■ Entries for locating text and elements
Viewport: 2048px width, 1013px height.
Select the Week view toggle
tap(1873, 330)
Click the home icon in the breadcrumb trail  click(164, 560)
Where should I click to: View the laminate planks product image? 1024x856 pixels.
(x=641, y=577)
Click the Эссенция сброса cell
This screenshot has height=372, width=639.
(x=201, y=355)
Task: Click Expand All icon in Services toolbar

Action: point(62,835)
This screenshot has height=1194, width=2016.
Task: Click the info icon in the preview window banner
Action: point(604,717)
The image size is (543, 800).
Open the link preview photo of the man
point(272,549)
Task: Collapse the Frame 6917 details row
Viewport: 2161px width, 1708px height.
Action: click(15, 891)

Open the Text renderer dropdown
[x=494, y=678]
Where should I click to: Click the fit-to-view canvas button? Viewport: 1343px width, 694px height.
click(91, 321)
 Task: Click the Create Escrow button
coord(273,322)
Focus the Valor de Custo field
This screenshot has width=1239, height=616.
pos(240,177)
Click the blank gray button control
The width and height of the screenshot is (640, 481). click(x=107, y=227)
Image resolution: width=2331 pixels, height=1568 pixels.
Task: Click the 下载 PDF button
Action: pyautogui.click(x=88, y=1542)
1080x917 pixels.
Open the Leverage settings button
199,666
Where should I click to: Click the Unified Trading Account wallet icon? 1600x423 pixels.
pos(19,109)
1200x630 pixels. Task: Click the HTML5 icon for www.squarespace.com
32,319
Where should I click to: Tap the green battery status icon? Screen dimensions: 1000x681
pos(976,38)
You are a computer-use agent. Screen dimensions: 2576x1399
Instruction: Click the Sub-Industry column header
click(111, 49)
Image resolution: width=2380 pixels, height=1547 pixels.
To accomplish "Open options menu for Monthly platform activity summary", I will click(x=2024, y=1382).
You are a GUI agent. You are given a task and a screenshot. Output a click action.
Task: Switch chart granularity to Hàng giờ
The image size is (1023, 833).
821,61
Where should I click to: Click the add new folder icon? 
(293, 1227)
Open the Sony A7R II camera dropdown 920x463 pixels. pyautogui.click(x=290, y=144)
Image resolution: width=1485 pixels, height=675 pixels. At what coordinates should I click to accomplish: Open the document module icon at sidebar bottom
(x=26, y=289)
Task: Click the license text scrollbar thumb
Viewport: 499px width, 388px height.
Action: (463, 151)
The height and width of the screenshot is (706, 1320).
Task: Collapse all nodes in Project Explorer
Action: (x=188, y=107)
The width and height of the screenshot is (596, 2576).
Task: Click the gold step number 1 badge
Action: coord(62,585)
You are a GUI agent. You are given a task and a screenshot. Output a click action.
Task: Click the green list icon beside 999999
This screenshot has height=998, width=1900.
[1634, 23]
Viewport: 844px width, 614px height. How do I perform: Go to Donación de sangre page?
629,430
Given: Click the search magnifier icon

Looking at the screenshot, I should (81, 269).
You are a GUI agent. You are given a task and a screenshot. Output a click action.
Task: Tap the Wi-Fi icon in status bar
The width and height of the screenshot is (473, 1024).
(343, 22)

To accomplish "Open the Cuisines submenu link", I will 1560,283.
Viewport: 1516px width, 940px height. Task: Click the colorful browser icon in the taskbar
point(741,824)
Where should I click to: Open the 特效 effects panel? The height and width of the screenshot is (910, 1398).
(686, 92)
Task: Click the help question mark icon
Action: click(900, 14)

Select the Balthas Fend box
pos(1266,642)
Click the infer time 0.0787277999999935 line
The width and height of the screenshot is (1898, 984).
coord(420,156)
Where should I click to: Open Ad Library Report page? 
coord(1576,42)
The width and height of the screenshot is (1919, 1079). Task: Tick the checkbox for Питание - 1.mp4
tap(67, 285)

■ Exercise requirements
Gather each line in the rows above that contains the word "resolution", treating uppercase and lowercase as different.

■ Solution to this task
Image resolution: width=2331 pixels, height=1568 pixels.
Image resolution: width=2380 pixels, height=1547 pixels.
Image resolution: width=1485 pixels, height=675 pixels. At what coordinates should I click to accomplish: Open the document module icon at sidebar bottom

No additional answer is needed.